Crítica de "Las mujeres hablan": Sarah Polley se enfrenta al patriarcado en este poderoso acto de protesta no violenta
Con un título como "Las mujeres hablan", el cuarto largometraje de la audaz actriz convertida en directora Sarah Polley deja claro que será una de esas raras películas capaces de superar el test de Bechdel. Este barómetro, para los que no lo sepan, plantea tres criterios aparentemente fáciles de cumplir: (1) La película tiene que tener al menos dos mujeres, (2) que hablen entre ellas, (3) sobre algo que no sea un hombre. Es sorprendente la cantidad de películas que fallan.
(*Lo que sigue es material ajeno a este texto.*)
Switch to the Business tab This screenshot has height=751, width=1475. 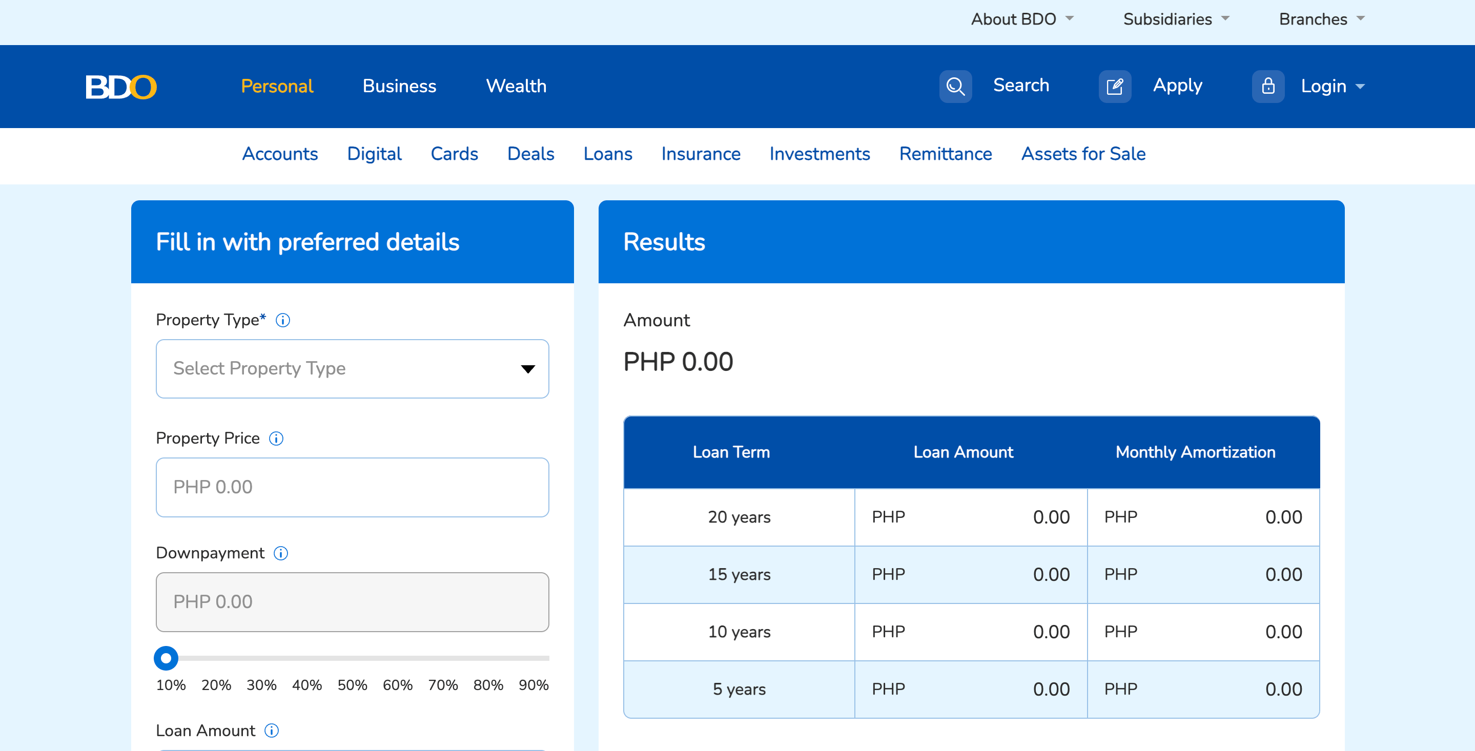pos(399,86)
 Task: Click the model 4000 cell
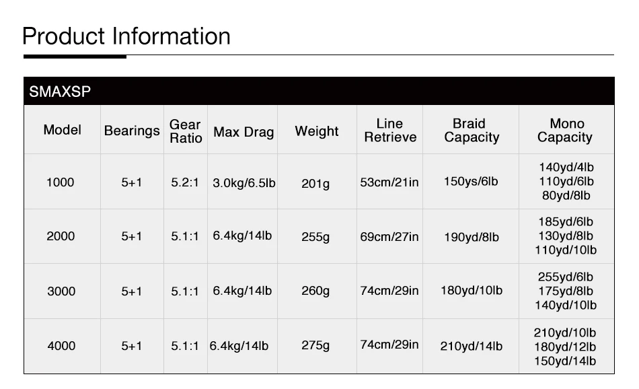click(63, 346)
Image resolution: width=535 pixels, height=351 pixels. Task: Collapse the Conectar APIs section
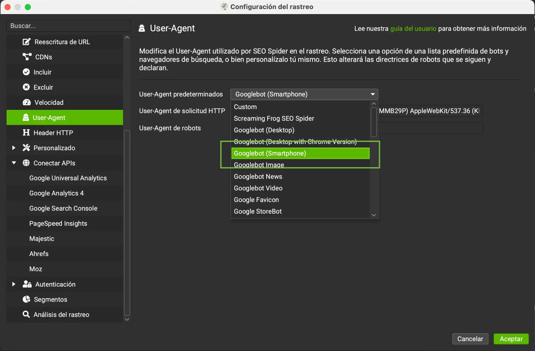coord(14,163)
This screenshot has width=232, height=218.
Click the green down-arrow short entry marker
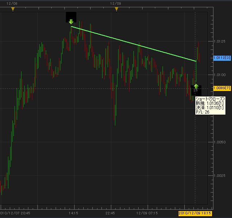point(71,21)
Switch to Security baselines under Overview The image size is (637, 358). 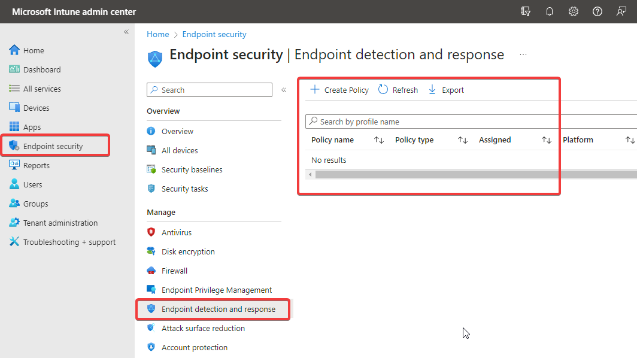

Incluso la película de Polley, que consiste en mujeres hablando durante la mayor parte de sus 97 minutos, es una complicada excepción, ya que la mayor parte de la conversación -una reunión urgente entre las esposas, madres e hijas de una colonia religiosa ultraconservadora- se refiere a los hombres. Pero incluso así, no se puede negar que "Women Talking" no se parece a ninguna otra película que se haya visto antes, que es exactamente lo que se quiere de la directora del asombrosamente personal meta-documental de 2012 "Stories We Tell"."Una década después, Polley vuelve con otro audaz experimento mental, inspirado en una horrible conspiración de abusos sexuales descubierta en una comunidad menonita hace una década.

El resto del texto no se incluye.